INPUT DATA
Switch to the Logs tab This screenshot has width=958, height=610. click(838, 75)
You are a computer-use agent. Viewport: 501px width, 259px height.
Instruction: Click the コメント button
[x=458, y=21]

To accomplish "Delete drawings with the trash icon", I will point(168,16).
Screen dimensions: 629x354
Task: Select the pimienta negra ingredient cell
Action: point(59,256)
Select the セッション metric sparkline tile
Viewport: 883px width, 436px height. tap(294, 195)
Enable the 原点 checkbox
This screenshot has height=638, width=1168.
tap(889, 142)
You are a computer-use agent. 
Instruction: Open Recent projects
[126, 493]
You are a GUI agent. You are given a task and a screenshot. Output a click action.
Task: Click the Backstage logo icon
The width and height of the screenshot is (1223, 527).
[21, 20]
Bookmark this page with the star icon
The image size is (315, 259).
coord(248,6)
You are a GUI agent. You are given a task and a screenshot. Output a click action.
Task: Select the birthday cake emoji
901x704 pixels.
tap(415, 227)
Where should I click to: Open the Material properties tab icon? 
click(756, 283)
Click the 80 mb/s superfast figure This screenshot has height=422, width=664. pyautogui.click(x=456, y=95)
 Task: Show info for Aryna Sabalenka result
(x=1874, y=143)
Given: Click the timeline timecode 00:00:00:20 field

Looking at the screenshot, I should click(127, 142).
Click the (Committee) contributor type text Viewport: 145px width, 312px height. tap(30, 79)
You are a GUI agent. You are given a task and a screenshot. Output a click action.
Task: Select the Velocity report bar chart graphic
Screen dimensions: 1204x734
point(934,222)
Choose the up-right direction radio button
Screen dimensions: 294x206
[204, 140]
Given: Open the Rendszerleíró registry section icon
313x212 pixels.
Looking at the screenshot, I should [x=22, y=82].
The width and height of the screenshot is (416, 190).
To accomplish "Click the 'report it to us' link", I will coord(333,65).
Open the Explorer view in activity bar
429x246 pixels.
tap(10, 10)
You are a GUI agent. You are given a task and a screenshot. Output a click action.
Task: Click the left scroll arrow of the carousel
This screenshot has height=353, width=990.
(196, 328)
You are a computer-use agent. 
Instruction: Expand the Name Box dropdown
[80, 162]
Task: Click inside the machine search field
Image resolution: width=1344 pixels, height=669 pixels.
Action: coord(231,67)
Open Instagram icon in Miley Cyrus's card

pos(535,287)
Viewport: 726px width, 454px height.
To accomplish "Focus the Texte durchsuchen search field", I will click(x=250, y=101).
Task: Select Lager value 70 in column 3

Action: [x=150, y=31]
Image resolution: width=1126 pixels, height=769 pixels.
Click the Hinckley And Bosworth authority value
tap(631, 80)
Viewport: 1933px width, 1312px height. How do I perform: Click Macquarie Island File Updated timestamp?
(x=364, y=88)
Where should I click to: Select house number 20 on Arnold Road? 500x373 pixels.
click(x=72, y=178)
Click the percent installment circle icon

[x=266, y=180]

WORK TO COMPLETE
Please format the lines above, from the line containing "Viewport: 1933px width, 1312px" through the last line, inclusive, as a Markdown table with the columns "No." and "Text", leaving out blank lines.

FULL SOLUTION
| No. | Text |
|---|---|
| 1 | Viewport: 1933px width, 1312px height. How do I perform: Click Macquarie Island File Updated timestamp? |
| 2 | (x=364, y=88) |
| 3 | Where should I click to: Select house number 20 on Arnold Road? 500x373 pixels. |
| 4 | click(x=72, y=178) |
| 5 | Click the percent installment circle icon |
| 6 | [x=266, y=180] |